Vous qui travaillez, qui mettez entre deux et trois heures à aller chercher ce putain de pognon qui glisse entre vos mains, vous qui , pour des motivations alimentaires, subissez des patrons atrabilaires, des clients patibulaires, des collaborateurs valétudinaires, des coups de blues hebdomadaires, des pulsions démissionnaires, des effets secondaires terribles sur votre sexualité légendaire et votre caractère débonnaire, l’abandon de vos rêves de millionnaire, de vieilles envie de devenir fonctionnaire, des pulsions sanguinaires ou à tout le moins suicidaires…donc, vous, travailleurs, imaginez une seconde et demie que cette thune chèrement gagnée se mette à tomber du ciel, à voler au vent, à s’amonceler sur les trottoirs, et à finir dans des feux de joie, sans que personne ne s’en indigne.

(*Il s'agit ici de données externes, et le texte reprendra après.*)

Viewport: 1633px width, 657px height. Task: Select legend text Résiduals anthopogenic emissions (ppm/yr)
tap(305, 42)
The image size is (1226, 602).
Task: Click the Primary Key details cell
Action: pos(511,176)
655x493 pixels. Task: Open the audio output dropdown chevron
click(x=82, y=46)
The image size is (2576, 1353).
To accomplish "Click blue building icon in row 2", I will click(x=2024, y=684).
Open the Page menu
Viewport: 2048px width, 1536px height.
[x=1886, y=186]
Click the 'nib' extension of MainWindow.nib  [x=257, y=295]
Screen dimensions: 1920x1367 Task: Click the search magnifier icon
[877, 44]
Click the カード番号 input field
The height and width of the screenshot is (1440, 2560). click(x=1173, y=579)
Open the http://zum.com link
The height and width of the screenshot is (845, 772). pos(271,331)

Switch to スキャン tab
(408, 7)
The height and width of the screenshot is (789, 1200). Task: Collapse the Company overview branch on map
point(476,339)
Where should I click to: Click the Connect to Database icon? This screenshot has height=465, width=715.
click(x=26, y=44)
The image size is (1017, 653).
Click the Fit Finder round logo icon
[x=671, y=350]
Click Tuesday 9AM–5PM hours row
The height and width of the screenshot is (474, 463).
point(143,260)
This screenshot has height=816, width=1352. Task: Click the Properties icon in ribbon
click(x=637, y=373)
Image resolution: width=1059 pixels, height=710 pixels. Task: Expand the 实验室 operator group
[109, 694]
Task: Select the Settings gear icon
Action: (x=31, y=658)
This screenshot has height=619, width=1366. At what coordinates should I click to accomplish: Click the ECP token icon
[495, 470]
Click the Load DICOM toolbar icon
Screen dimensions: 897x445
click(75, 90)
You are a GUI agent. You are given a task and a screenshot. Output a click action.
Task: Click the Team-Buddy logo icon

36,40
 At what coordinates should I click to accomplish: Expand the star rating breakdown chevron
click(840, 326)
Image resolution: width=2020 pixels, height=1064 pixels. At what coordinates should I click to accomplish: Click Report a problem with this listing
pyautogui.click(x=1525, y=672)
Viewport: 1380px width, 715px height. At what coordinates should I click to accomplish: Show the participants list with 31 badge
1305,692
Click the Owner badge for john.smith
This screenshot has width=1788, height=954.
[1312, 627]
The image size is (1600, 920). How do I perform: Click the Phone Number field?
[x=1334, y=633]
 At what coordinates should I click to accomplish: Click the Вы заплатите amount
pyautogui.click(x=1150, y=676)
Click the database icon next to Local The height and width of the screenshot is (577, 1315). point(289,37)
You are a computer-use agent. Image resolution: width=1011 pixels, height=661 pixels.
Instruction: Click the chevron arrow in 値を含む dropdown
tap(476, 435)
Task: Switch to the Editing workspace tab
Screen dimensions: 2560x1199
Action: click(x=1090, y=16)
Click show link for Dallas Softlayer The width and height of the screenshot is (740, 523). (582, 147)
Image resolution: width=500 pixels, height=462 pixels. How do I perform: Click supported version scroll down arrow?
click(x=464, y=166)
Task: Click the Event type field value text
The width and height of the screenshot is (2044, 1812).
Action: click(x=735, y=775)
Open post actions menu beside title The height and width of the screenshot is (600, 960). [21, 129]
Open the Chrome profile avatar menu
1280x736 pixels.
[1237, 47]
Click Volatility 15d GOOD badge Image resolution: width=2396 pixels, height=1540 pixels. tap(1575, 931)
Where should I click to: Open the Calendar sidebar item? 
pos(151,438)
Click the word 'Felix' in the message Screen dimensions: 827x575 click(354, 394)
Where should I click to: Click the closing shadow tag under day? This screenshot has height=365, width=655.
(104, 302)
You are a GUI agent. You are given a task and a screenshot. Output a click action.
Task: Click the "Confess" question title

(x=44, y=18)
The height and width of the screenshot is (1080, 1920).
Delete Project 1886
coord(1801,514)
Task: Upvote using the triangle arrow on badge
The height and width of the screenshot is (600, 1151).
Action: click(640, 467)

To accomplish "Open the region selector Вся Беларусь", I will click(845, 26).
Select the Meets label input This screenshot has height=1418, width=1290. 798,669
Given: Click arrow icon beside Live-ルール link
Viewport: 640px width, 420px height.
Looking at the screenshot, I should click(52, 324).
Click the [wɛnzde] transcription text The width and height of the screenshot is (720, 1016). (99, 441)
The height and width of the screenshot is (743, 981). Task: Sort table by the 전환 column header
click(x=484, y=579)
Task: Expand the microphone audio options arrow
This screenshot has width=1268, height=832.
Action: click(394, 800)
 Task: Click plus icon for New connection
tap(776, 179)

Ça s’imagine mal. C’est pourtant ce que doivent ressentir beaucoup de peuples du sud (comme on dit aujourd’hui) à l’égard de l’eau. Cette eau rare que les femmes vont chercher à des kilomètres de chez elles et qu’elles rapportent dans des seaux sur leur tête, quand il y en a encore dans le puits. Que pensent ces gens qui voient cette eau couler à flot d’un geste de notre main, cette eau qui nous sert à laver des voitures, des sols, nettoyer des caniveaux, remplir des piscines, et finir dans les chiottes, d’un coup de chasse d’eau. Mais jamais dans nos verres, bien qu’éminemment potable. Car cette bonne eau ne l’est pas assez pour nous. Il nous faut du plastique autour, du marketing, du logo, de l’image, du coût. Cette eau du robinet qui ne coûte pas grand chose, elle n’a forcément aucune valeur.
Tout cela, on le sait, et pourtant, en bien ou en mal, le monde ne cessera jamais de m’étonner.